The rest is just accepting the defaults.

And fuck: at the end the service did not start. It seems to be looking for the default and not fmrilab folder within /opt/sge/. Something is wrong with the installation script. Ah, but I can fix it! In fact, it's supposed to be fixed. Edit /etc/systemd/system/sgemaster.service and modify default to fmrilab in lines with ExcecStart and ExecStop. Since this will be done in many machines, let's create a sed script for that. So I apply the script fmrilab_configure_SGE_step02.sh. Now I must reload the service. I've added that to the step02 script, so that I do not forget.

Finally, prepare and configure hahn as submit host

source /opt/sge/fmrilab/common/settings.sh
qconf -as hahn

ℹ️ For each client to install, we need to set it up as an administrative host within the server. So you may be coming back to this section every time you are configuring a new client. It's simle, suppose your exec client is mansfield, so as root in the server hahn, we do:

qconf -ah mansfield

Configuring clients (as root)

⚠️ (don't forget to use qconf -ah CLIENTNAME in the server before you go any further.)

Create the sge user. Use the script /home/inb/soporte/configs/fmrilab_configure_SGE_step01.sh

I was able to copy the /opt/sge directory from another fully configured exec client, and need not compile again. So, do this:

scp -rp soporte@mansfield:/opt/sge /opt/sge

Now, back to /opt/sge...

chown -R sge /opt/sge/fmrilab
./install_execd

⚠️ Be careful when entering the cell name, it's fmrilab. Don't be a fool.

Again, the service did not start automatically because the file /etc/systemd/system/sgeexecd.service points to the default instead of fmrilab cell name. A simple sed fixes it, and it is now reflected in fmrilab_configure_SGE_step02.sh.

Option copying from server, not advised.

We create the folders and copy the binaries from the server.

mkdir -p /opt/sge/fmrilab
chown -R sge /opt/sge/fmrilab
scp -pr soporte@hahn:/opt/sge /opt/sge
cd /opt/sge

Configure exec client. I tried running ./install_execd directly, but it complained about not finding the binaries (which were there, by the way). So I compiled it within the client. This is quick.

cd /home/inb/soporte/sge
cmake --install build

It did complain at the end about some write permissions for soporte's home, but it seems to have done the trick.

details>

ℹ️ Sourcing /opt/sge/fmrilab/common/settings.sh changes the user's PATH to point to the binaries we installed, so I will need to add this to each user's profile. Update: I put it in $FMRILAB_CONFIGFILE, which every user runs upon login. Nice!

Configuring queues

This is done in the server hahn.

Create a queue with qconf -aq, modify an existing one with conf -mq.

sudo su
source /opt/sge/fmrilab/common/settings.sh
qconf -aq all.q

Add the host to the second line, hostlist.

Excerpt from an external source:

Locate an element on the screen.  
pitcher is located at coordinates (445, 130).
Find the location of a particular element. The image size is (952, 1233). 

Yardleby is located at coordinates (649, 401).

Add the exec client to the hosts group: If the host group does not exist, use qconf -ahgrp @allhosts. If it already exists, use:

qconf -mhgrp @allhosts

and add it to the second line.

Add the new host as a submit and exec host:

qconf -as NEWHOSTNAME
qconf -ae NEWHOSTNAME

and change its max number of slots to nproc-1:

qconf -aattr queue slots "[NEWHOSTNAME.inb.unam.mx=7]" all.q

After that, qstat -f should show it in the list!